● **READING TEXT**:
## begin

Re: [RFC] Deadlock via recursive wakeup via RCU with threadirqs

From: Paul E. McKenney
Date: Thu Jun 27 2019 - 11:52:25 EST


On Thu, Jun 27, 2019 at 09:47:05AM +0200, Sebastian Andrzej Siewior wrote:
> On 2019-06-26 09:25:58 [-0700], Paul E. McKenney wrote:
> > On Wed, Jun 26, 2019 at 03:54:47PM +0200, Sebastian Andrzej Siewior wrote:
> > > one of my boxes boots with "threadirqs" and since commit 05f415715ce45
> > > ("rcu: Speed up expedited GPs when interrupting RCU reader") I run
> > > reliably into the following deadlock:
> > >
> > > | ============================================
> > > | WARNING: possible recursive locking detected
> > > | 5.2.0-rc6 #279 Not tainted
> > > | --------------------------------------------
> > > | (cron)/2109 is trying to acquire lock:
> > > | 0000000088464daa (&p->pi_lock){-.-.}, at: try_to_wake_up+0x37/0x700
> > > |
> > > | but task is already holding lock:
> > > | 0000000088464daa (&p->pi_lock){-.-.}, at: try_to_wake_up+0x37/0x700
> > > |
> > > | other info that might help us debug this:
> > > | Possible unsafe locking scenario:
> > > |
> > > | CPU0
> > > | ----
> > > | lock(&p->pi_lock);
> > > | lock(&p->pi_lock);
> > > |
> > > | *** DEADLOCK ***
> > > |
> > > | May be due to missing lock nesting notation
> > > |
> > > | 4 locks held by (cron)/2109:
> > > | #0: 00000000c0ae63d9 (&sb->s_type->i_mutex_key){++++}, at: iterate_dir+0x3d/0x170
> > > | #1: 0000000088464daa (&p->pi_lock){-.-.}, at: try_to_wake_up+0x37/0x700
> > > | #2: 00000000f62f14cf (&rq->lock){-.-.}, at: try_to_wake_up+0x209/0x700
> > > | #3: 000000000d32568e (rcu_read_lock){....}, at: cpuacct_charge+0x37/0x1e0
> > > |
> > > | stack backtrace:
> > > | CPU: 3 PID: 2109 Comm: (cron) Not tainted 5.2.0-rc6 #279
> > > | Call Trace:
> > > | <IRQ>
> > > | dump_stack+0x67/0x90
> > > | __lock_acquire.cold.63+0x142/0x23a
> > > | lock_acquire+0x9b/0x1a0
> > > | ? try_to_wake_up+0x37/0x700
> > > | _raw_spin_lock_irqsave+0x33/0x50
> > > | ? try_to_wake_up+0x37/0x700
> > > | try_to_wake_up+0x37/0x700
> > > wake up ksoftirqd
> > >
> > > | rcu_read_unlock_special+0x61/0xa0
> > > | __rcu_read_unlock+0x58/0x60
> > > | cpuacct_charge+0xeb/0x1e0
> > > | update_curr+0x15d/0x350
> > > | enqueue_entity+0x115/0x7e0
> > > | enqueue_task_fair+0x78/0x450
> > > | activate_task+0x41/0x90
> > > | ttwu_do_activate+0x49/0x80
> > > | try_to_wake_up+0x23f/0x700
> > >
> > > wake up ksoftirqd
> > >
> > > | irq_exit+0xba/0xc0
> > > | smp_apic_timer_interrupt+0xb2/0x2a0
> > > | apic_timer_interrupt+0xf/0x20
> > > | </IRQ>
> > >
> > > based one the commit it seems the problem was always there but now the
> > > mix of raise_softirq_irqoff() and set_tsk_need_resched() seems to hit
> > > the window quite reliably. Replacing it with
> > >
> > > diff --git a/kernel/rcu/tree_plugin.h b/kernel/rcu/tree_plugin.h
> > > index 1102765f91fd1..baab36f4d0f45 100644
> > > --- a/kernel/rcu/tree_plugin.h
> > > +++ b/kernel/rcu/tree_plugin.h
> > > @@ -627,14 +627,7 @@ static void rcu_read_unlock_special(struct task_struct *t)

## end

● **RECORDED DATA**:
## begin

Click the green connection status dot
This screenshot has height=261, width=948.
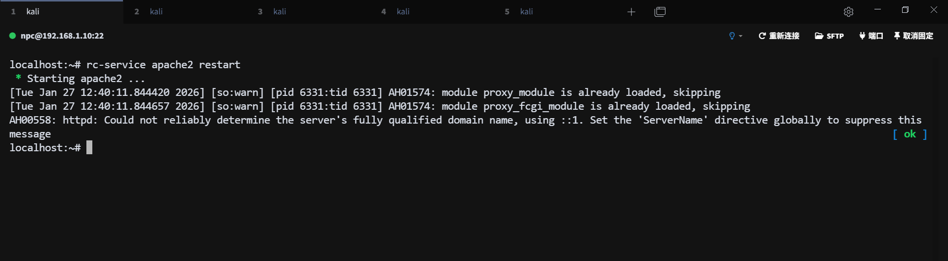coord(13,36)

## end

Could you continue the mailing-list thread about the RCU deadlock with threadirqs, starting after its last line above?

● **THE ANSWER**:
> > > if (preempt_bh_were_disabled || irqs_were_disabled) {
> > > WRITE_ONCE(t->rcu_read_unlock_special.b.exp_hint, false);
> > > /* Need to defer quiescent state until everything is enabled. */
> > > - if (irqs_were_disabled) {
> > > - /* Enabling irqs does not reschedule, so... */
> > > - raise_softirq_irqoff(RCU_SOFTIRQ);
> > > - } else {
> > > - /* Enabling BH or preempt does reschedule, so... */
> > > - set_tsk_need_resched(current);
> > > - set_preempt_need_resched();
> > > - }
> > > + raise_softirq_irqoff(RCU_SOFTIRQ);
> > > local_irq_restore(flags);
> > > return;
> > > }
> > >
> > > will make it go away.
> >
> > Color me confused. Neither set_tsk_need_resched() nor
> > set_preempt_need_resched() acquire locks or do wakeups.
>
> This is correct.
>
> > Yet raise_softirq_irqoff() can do a wakeup if not called
> > from hardirq/softirq/NMI context, so I would instead expect
> > raise_softirq_irqoff() to be the source of troubles when
> > interrupts are threaded.
>
> also correct and it is.
>
> > What am I missing here?
>
> Timing. If raise_softirq_irqoff() is always invoked then we end up in a
> state where the thread either isn't invoked or is already running and
> the wake up is skipped early (because ->state == TASK_RUNNING or
> something).
> Please be aware that timing is crucial here to trigger it. I have a
> test-case running as an init-script which triggers the bug. Running the
> tast-case later manually does not trigger it.
>
> > > Any suggestions?
> >
> > Does something like IRQ work help? Please see -rcu commit 0864f057b050
> > ("rcu: Use irq_work to get scheduler's attention in clean context")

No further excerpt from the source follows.